そう言って、僕は警察の手を強く振りほどきました。

「凛太朗さん。もっと自覚を持ってください。あなた、疑われてるんですよ」

 警官は僕の手を再び取ろうとしてきました。だから僕は咄嗟に距離を取り、手に持っていた包丁を突きかざしました。

「近寄らないでください」

「凛太朗さん。あなた何しているか分かってます? それはもう立派な犯罪ですよ」

「いいから、出て行けよ。僕は何も悪くない」

そう声を荒らげました。

「仕方ありませんね。あなたを現行犯で逮捕します」

そう言い警察は僕を押さえつけようとします。僕は必死に抵抗します。

 調理途中だった食材に体が触れ、全てひっくり返ります。鍋からは溜めていたお湯がこぼれ、食器類は落下し音を立てて割れました。

「大人しくしなさい」

「離せよ」

 警察官は足をかけてきたので、僕は後方へ仰向けに倒されてしまいました。

 僕は頭を強く打ち、意識が遠のきそうになりました。絶体絶命でした。

 しかし、警官は僕の体の上でぐったりしています。自分の手に目をやると、深い紅の液体がべたべたとまとわりついていました。

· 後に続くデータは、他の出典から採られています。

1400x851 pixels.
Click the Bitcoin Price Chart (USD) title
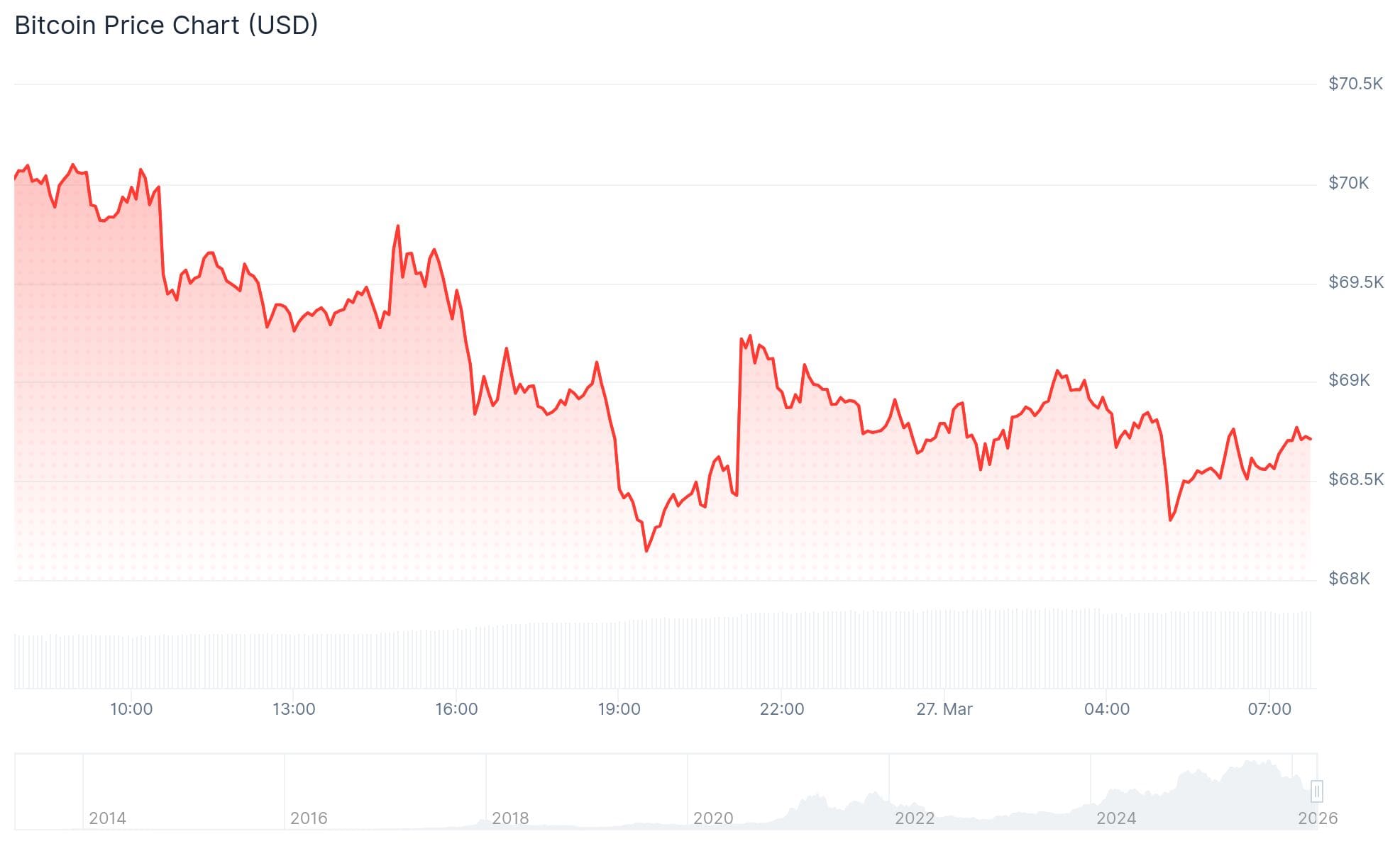(166, 26)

 警官を押しのけると、包丁がぐっさりと心臓付近に刺さっています。

 人はとても簡単に死ぬようです。

 僕はその包丁を抜き取りました。

「凛太朗。何やってるんだ。早くそれを置きなさい」

叔父さんは魚のようにぴくぴくと震えています。

「叔父さん。そこ、どいてください」

「何言ってるんだ。早くそれを下ろせ」

「早くしてくださいよ。叔父さん」

「ふ……ふざけるのもいい加減にしなさい」

「僕は何も悪くありません。悪いのは僕を受け入れない世界と人です」

 僕は叔父さんへと近づきます。

「おい……こっちに来るんじゃない。……やめろ」

面白いほどに叔父は震えていました。

「最悪だよ。おまえなんか引き取るんじゃなかった。だから嫌だったんだよ。優しくしとけば、少しくらい見返りがあるかと思えば、いつまで経っても引きこもりやがって。ちょっとは働けよ。この無能が」

 僕はそのまま叔父を刺し殺しました。人を殺すのに三人も四人も一緒です。躊躇いはありませんでした。

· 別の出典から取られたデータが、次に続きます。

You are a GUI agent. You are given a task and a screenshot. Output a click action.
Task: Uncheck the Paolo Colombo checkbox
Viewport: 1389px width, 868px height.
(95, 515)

 僕を受け入れないものは全て壊さなければなりません。

 これまでは、やり方が間違っていたんです。自分を変えるのではなく、もとより世界の方を変えていればよかったんです。僕の行いを悪行にしてしまう人間が悪いのです。

 僕は家を飛び出して、すれ違う人を片っ端から殺して回りました。日が暮れているというのに、今日はたくさん人が出歩いていました。殺し甲斐があります。

 快感です。快感です。快感です。

 生まれてきて本当に良かったです。こんなにも素晴らしい景色を見ることができたのだから。

 僕は殺人鬼として殺人鬼らしく村を駆け抜け、小さな公園へと差し掛かりました。すると、また人が現れました。僕は勢いそのままにそいつの眼元へと包丁を垂直に突き刺しました。